> EXERCISE INSTRUCTIONS
Exact wording is needed for every line from the one holding "The height and" to the end of the records below; write those lines out and omit the pictures.
◆ ◆ ◆ ◆ ◆
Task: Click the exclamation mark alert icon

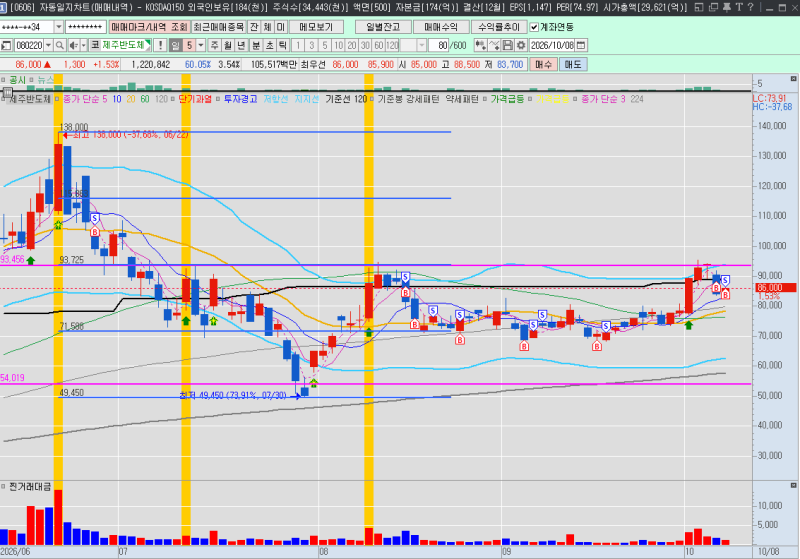Action: pos(160,45)
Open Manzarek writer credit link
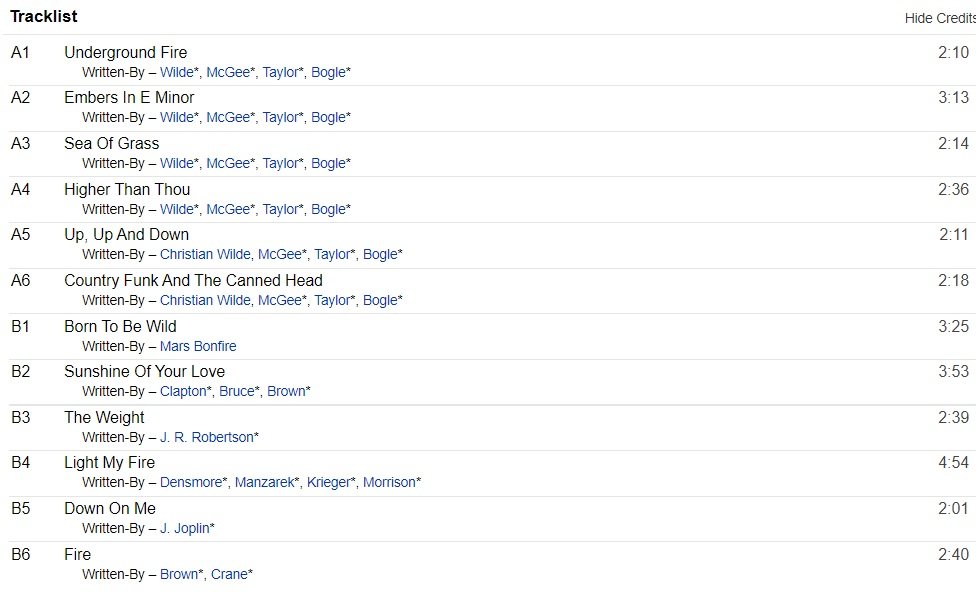This screenshot has width=976, height=593. tap(265, 482)
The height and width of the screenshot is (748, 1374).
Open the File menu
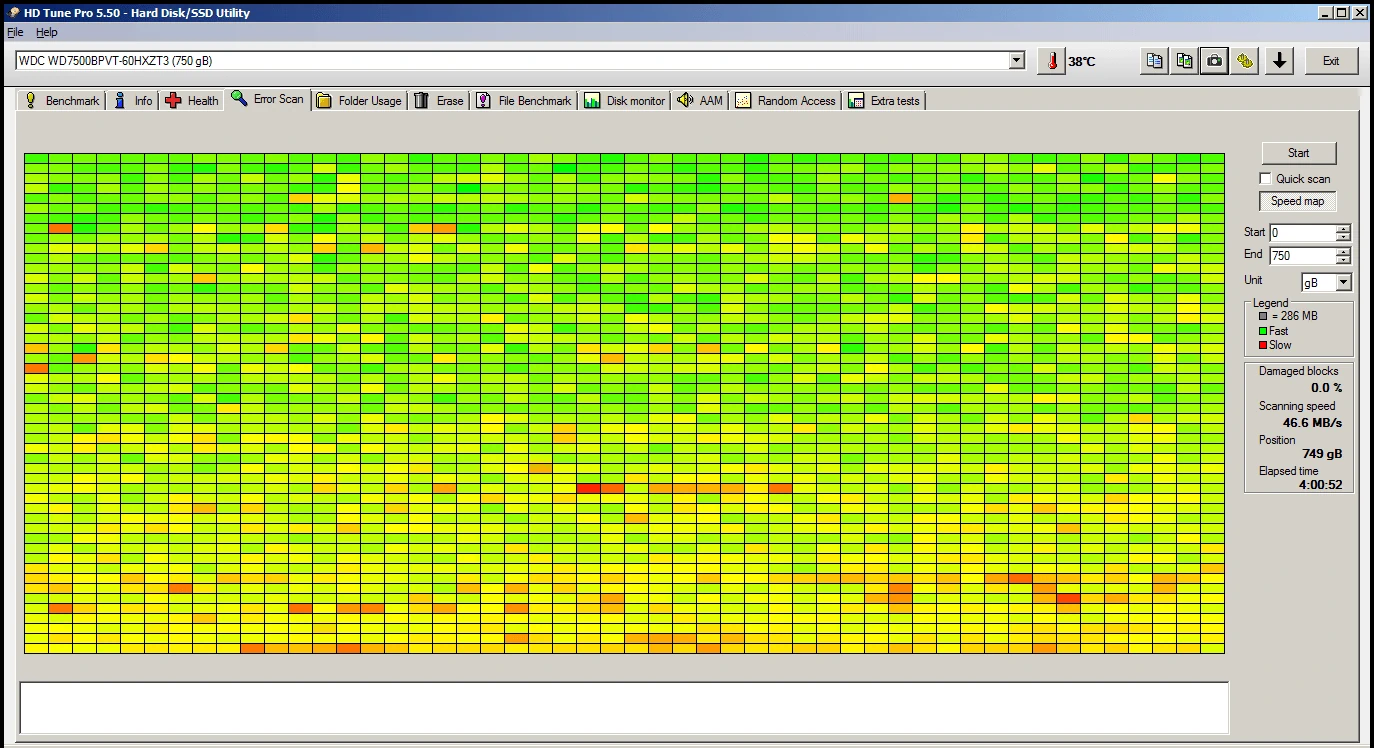coord(15,32)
◆ ◆ ◆ ◆ ◆
> RESULT FOR THIS EXERCISE
The height and width of the screenshot is (748, 1374).
Open the File menu
coord(15,32)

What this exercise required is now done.